----- EXTRACTED TEXT
Nope, only for gas. It's purpose in life is to shut off the gas supply if it detects that the flame has been put out so that you don't accumulate unburnt LPG in a confined space and blow yourself up.
 

ADK_ Adventures

Active Member
Apr 17, 2021
133
Hey all! Thanks for the replies and advice!

I had honestly tried just about everything that I think was suggested here in this thread including cleaning the burner assembly and orifice, replacing the burner assembly and orifice, replacing the thermocouple, ignitor, and ignitor electrode. I don't even remember everything I've tried so far. Nothing seemed to make any difference, and I kind of still think it may have something to do with the thermistor in the inside of the fridge. Or, that it's just prone to the flame blowing out, even though I have the cover box with the peephole installed.

As mentioned in my first post, I had purchased a 2nd fridge to use for parts. I originally didn't want to simply replace the fridge because I thought the job looked like a lot of work, and because the 2nd fridge was much less clean than my original fridge, especially the door gasket which had a lot of mold on it. But, the 2nd fridge seemed to run well, so I decided to pull out my original fridge after all. Turned out to be pretty easy. I took the best/cleanest parts from each of the refrigerators and put together one "Frankenstein" fridge. I had to remove the door and door trim to get them in and out of the camper door, so I used my original door on the 2nd fridge, and everything cleaned up nicely, it looks like a brand new fridge on the inside. I was also able to paint the fridge door trim to match my camper interior better, so that was a plus.

And now my Frankenstein fridge is reinstalled and has been running on gas flawlessly for a good 8 hours now with no sign of quitting. I think it's even heating the flu hotter than my original fridge did when it was running. I'm going to let it go overnight, and hopefully even a good full day or three to make sure it's really working, but I'm hopeful I got it now.
----------
▶ _THE PROBLEM_:
In the forum post about the camper refrigerator, translate this sentence into Spanish: "I was also able to paint the fridge door trim to match my camper interior better, so that was a plus."
----- RECORDED INFORMATION
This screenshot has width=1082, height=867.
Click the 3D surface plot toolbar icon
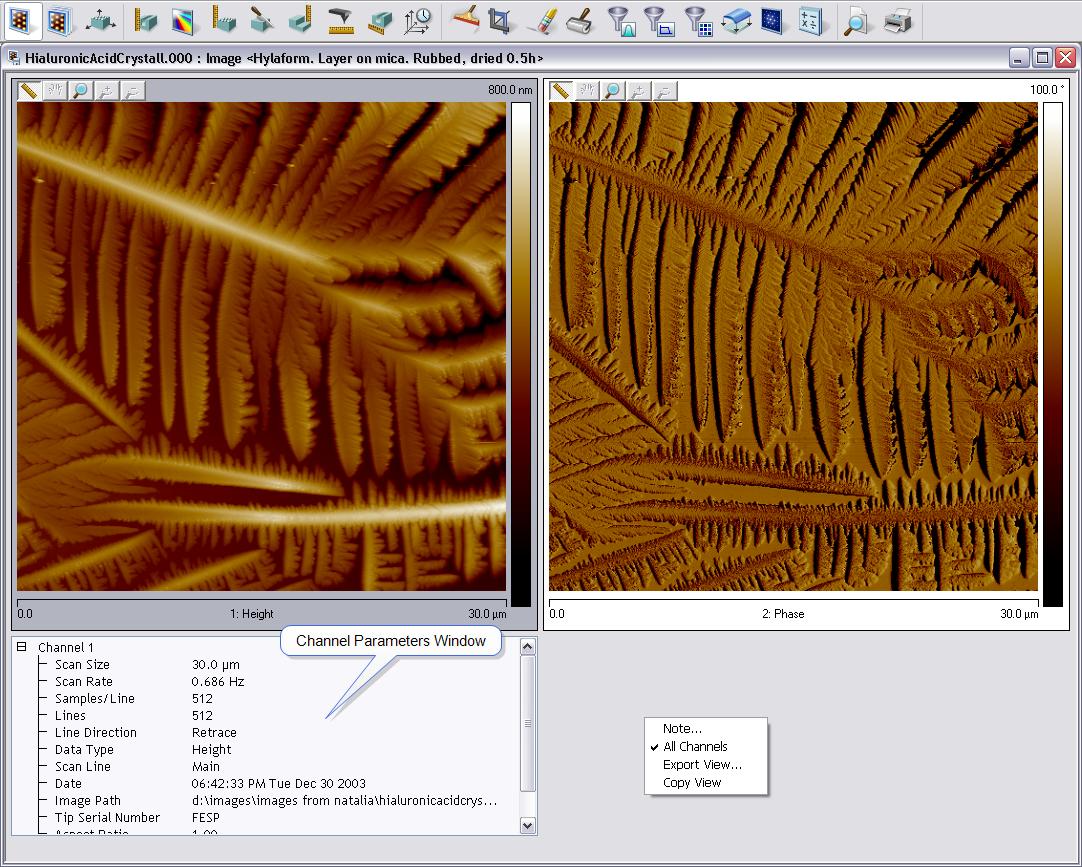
----------
▶ _EXERCISE RESPONSE_:
También pude pintar la moldura de la puerta del refrigerador para que combinara mejor con el interior de mi caravana, así que eso fue una ventaja.